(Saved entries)

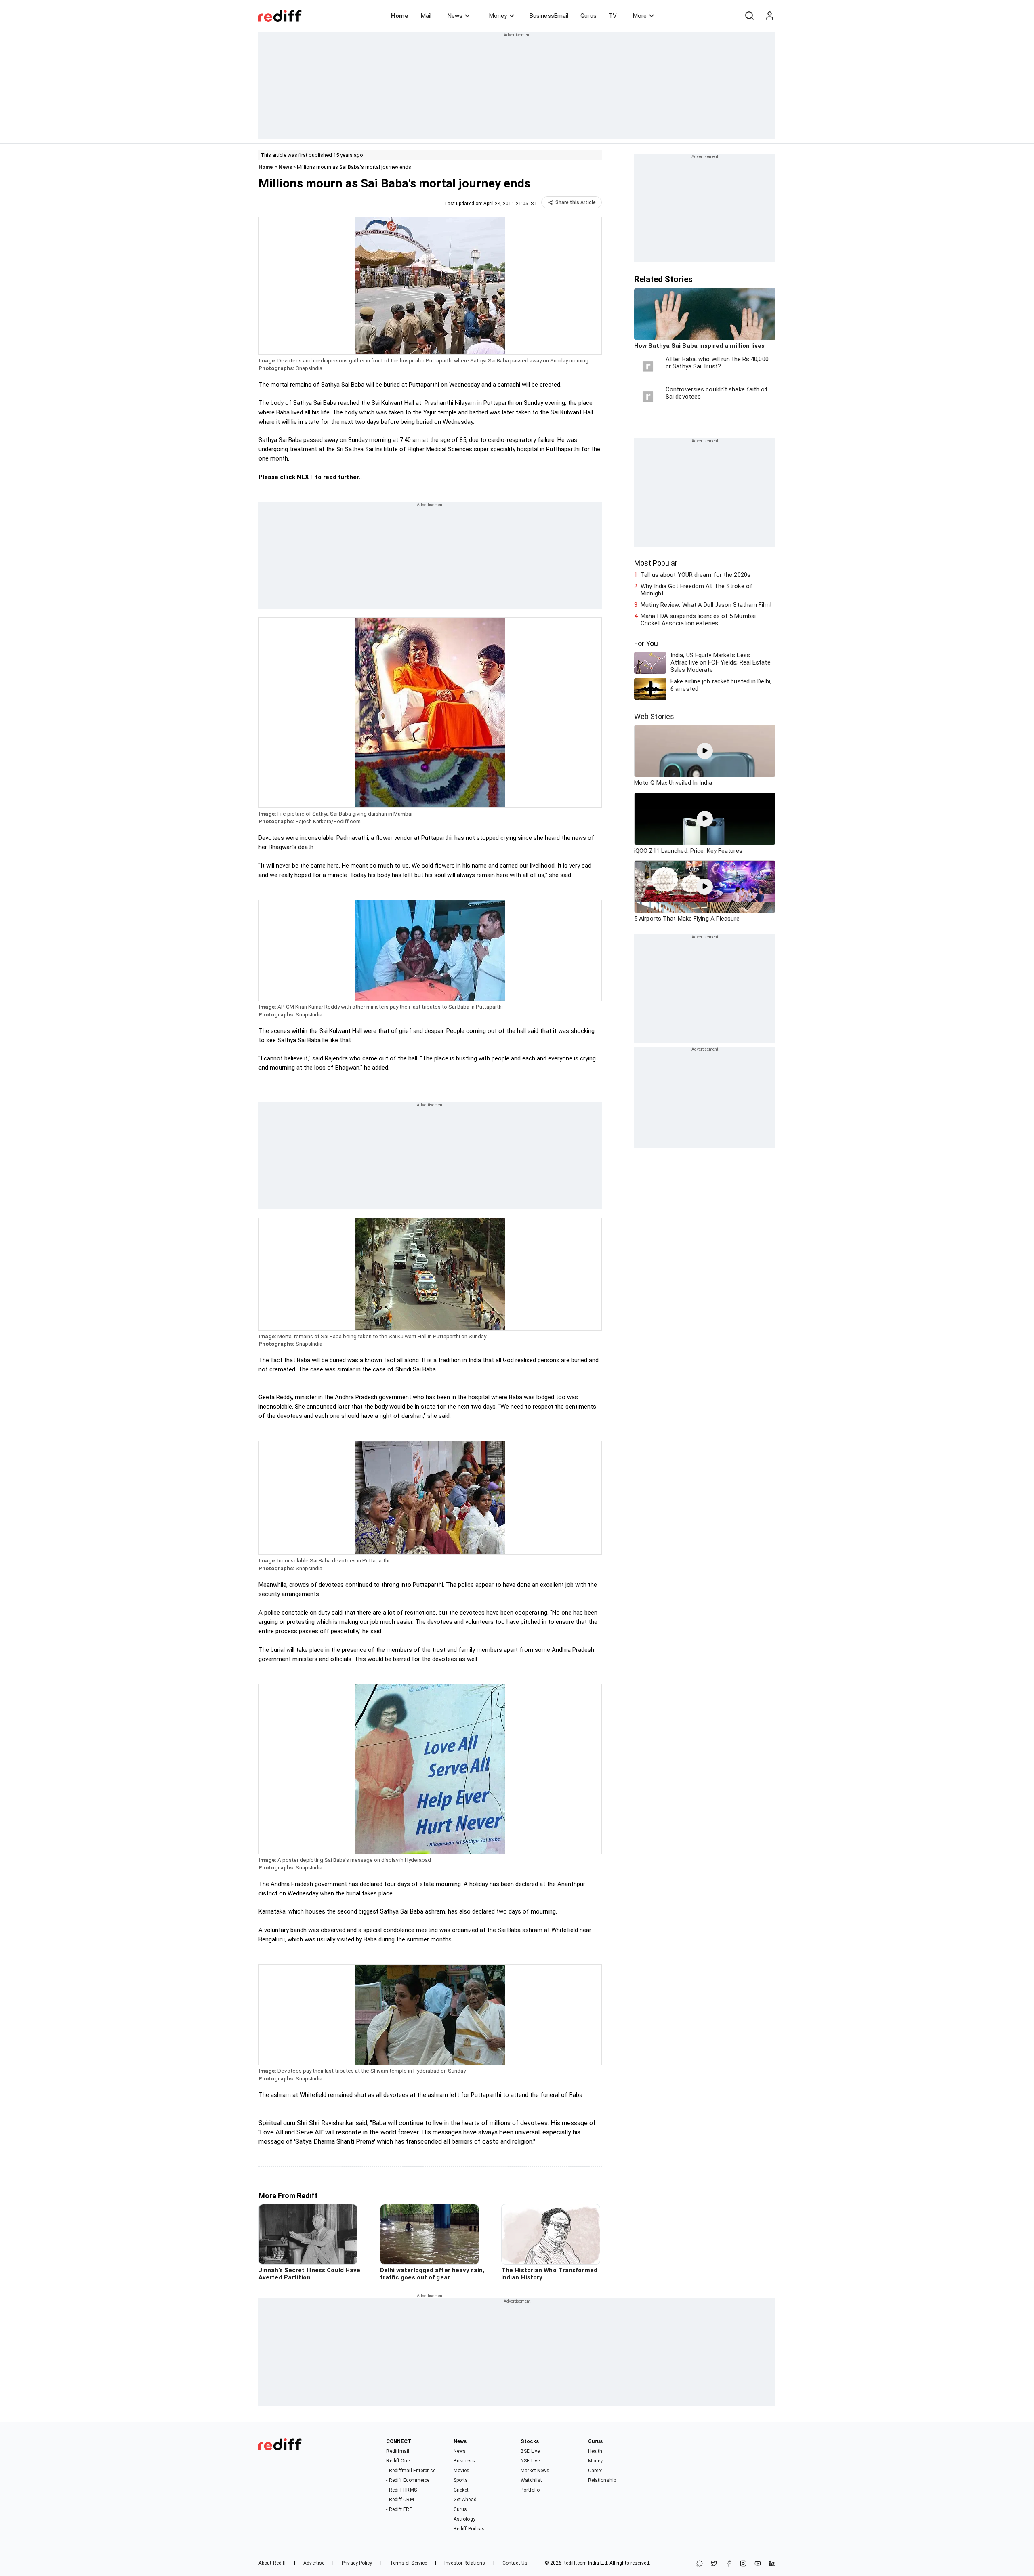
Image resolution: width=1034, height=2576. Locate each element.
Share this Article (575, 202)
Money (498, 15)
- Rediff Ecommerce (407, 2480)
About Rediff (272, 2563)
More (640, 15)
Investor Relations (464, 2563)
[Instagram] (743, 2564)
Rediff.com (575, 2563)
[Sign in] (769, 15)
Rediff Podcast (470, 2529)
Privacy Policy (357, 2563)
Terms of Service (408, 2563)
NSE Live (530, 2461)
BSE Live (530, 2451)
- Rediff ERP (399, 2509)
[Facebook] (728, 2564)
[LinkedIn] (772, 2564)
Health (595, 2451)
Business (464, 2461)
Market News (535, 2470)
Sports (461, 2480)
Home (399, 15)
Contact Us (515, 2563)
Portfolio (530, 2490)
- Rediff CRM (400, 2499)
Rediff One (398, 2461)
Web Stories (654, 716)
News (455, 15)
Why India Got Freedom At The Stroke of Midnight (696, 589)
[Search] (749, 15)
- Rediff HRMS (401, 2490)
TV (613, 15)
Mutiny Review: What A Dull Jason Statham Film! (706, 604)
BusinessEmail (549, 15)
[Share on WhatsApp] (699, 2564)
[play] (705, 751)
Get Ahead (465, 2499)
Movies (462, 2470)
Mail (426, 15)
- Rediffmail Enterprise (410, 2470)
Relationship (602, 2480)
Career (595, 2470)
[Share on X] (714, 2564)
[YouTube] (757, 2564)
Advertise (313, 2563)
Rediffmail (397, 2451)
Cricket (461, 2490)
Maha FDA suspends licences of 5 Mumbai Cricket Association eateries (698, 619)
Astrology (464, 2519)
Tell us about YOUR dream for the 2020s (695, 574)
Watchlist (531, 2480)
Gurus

*TRY IT*. Output only the count of lines in the data containing "Share".

*FINAL ANSWER*. 3